Content starts

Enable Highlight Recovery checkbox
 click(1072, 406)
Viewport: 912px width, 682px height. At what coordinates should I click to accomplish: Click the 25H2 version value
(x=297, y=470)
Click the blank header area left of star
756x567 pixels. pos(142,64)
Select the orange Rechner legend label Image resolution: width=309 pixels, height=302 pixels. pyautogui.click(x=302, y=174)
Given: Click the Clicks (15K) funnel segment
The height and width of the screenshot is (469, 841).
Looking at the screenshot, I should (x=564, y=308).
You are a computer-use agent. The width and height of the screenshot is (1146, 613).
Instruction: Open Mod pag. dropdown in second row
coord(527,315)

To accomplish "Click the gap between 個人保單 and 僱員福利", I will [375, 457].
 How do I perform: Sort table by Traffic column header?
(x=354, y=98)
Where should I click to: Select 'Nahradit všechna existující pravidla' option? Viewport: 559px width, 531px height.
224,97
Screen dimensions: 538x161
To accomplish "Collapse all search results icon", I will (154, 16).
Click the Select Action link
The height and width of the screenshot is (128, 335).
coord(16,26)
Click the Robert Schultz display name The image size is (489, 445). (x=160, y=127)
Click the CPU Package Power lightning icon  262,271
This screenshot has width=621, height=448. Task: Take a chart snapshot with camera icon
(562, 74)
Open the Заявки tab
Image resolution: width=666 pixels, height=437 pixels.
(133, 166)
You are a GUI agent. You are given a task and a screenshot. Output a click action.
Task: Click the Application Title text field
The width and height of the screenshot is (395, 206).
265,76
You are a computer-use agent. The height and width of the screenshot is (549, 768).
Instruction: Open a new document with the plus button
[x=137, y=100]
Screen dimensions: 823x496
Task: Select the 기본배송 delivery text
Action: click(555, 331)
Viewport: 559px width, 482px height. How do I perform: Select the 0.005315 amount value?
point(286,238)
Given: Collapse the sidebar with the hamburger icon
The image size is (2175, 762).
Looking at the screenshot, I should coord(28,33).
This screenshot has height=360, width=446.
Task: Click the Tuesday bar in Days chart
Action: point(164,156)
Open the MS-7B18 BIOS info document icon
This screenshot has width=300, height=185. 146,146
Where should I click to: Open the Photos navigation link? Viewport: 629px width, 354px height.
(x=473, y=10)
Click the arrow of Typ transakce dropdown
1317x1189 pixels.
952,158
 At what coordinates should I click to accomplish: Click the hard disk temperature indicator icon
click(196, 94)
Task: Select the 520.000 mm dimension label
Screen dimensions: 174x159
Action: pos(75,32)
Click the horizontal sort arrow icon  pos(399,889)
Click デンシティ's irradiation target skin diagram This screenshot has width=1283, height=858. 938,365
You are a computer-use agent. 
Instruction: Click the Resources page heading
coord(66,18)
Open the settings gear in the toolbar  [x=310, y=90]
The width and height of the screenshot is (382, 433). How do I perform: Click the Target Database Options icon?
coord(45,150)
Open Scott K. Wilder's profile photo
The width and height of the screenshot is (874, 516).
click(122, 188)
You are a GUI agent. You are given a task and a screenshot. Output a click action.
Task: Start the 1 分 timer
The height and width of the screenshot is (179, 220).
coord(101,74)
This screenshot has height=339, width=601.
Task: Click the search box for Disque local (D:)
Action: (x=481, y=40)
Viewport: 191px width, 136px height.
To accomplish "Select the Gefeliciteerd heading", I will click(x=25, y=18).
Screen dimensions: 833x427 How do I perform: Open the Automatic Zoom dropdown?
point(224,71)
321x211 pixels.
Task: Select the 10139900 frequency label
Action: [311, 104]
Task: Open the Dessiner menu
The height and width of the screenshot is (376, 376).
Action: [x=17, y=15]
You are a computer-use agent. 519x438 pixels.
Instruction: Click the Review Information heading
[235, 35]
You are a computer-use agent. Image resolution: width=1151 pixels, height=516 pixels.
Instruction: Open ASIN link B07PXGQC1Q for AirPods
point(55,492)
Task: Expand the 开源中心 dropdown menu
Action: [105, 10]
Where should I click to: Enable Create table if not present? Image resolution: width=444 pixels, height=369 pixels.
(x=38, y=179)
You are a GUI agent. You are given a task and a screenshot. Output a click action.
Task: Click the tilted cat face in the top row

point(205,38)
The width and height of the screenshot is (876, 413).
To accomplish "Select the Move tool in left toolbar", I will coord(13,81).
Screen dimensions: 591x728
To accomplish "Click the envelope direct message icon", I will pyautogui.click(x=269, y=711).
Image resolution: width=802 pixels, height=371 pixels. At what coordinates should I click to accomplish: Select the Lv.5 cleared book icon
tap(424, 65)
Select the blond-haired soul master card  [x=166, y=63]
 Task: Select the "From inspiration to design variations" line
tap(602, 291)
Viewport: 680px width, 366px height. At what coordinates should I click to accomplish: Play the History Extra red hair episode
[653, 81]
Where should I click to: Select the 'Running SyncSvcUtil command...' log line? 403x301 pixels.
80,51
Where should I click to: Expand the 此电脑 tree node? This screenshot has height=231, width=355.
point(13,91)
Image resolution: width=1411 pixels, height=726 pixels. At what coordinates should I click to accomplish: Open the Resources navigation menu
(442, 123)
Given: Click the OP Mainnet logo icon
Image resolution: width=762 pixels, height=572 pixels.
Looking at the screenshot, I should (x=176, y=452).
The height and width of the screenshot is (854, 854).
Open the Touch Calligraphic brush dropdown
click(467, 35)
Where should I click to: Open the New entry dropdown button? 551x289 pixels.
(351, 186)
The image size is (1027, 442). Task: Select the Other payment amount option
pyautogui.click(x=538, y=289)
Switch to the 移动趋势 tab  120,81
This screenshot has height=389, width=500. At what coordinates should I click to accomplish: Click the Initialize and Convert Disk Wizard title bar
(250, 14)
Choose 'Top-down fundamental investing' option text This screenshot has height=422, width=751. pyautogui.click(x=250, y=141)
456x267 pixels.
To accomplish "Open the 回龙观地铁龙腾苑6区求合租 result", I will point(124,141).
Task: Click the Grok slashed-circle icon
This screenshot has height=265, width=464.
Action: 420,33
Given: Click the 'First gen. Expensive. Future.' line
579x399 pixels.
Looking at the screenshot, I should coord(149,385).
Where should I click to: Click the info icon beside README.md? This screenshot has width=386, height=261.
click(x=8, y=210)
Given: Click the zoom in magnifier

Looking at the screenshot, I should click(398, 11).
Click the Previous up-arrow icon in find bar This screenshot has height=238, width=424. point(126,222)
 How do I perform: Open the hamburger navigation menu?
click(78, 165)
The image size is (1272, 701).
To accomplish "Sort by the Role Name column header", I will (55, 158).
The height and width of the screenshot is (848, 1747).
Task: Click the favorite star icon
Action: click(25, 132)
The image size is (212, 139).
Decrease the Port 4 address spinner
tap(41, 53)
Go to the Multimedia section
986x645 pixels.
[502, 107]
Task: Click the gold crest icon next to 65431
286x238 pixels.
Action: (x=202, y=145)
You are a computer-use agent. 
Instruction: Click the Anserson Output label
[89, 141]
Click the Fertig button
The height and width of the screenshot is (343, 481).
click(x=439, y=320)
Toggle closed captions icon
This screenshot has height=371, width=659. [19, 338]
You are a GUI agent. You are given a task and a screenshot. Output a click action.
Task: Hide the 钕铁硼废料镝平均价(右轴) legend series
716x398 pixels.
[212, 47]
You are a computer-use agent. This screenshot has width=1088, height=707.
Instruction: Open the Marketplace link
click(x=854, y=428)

Content ends

• What to work on
Which lines above include the string "toolbar"? Show them.

• Solution for this task
Open the settings gear in the toolbar  [x=310, y=90]
To accomplish "Select the Move tool in left toolbar", I will coord(13,81).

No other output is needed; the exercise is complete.